====== Data for review

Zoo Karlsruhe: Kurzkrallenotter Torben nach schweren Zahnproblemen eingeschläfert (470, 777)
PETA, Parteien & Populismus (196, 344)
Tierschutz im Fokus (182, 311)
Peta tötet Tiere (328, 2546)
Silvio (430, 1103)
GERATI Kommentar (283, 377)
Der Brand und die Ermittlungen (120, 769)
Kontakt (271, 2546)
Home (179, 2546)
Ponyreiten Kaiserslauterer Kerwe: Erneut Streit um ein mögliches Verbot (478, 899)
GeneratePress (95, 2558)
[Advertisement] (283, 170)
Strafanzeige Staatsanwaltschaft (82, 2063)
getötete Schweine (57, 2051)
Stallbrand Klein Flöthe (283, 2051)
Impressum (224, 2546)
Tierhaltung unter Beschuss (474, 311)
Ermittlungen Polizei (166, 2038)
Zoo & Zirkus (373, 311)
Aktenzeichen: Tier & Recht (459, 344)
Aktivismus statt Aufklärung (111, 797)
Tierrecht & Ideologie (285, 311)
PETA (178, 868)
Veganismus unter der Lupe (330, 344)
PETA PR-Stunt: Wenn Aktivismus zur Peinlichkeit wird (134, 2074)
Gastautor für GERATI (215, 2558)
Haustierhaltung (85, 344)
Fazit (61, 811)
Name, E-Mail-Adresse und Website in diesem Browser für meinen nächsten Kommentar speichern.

============

● **Task requirements**
Exactly as they appear above, output the lines of the data from the first through the one that contains "Zoo & Zirkus (373, 311)", and only those lines.

● **Reply**
Zoo Karlsruhe: Kurzkrallenotter Torben nach schweren Zahnproblemen eingeschläfert (470, 777)
PETA, Parteien & Populismus (196, 344)
Tierschutz im Fokus (182, 311)
Peta tötet Tiere (328, 2546)
Silvio (430, 1103)
GERATI Kommentar (283, 377)
Der Brand und die Ermittlungen (120, 769)
Kontakt (271, 2546)
Home (179, 2546)
Ponyreiten Kaiserslauterer Kerwe: Erneut Streit um ein mögliches Verbot (478, 899)
GeneratePress (95, 2558)
[Advertisement] (283, 170)
Strafanzeige Staatsanwaltschaft (82, 2063)
getötete Schweine (57, 2051)
Stallbrand Klein Flöthe (283, 2051)
Impressum (224, 2546)
Tierhaltung unter Beschuss (474, 311)
Ermittlungen Polizei (166, 2038)
Zoo & Zirkus (373, 311)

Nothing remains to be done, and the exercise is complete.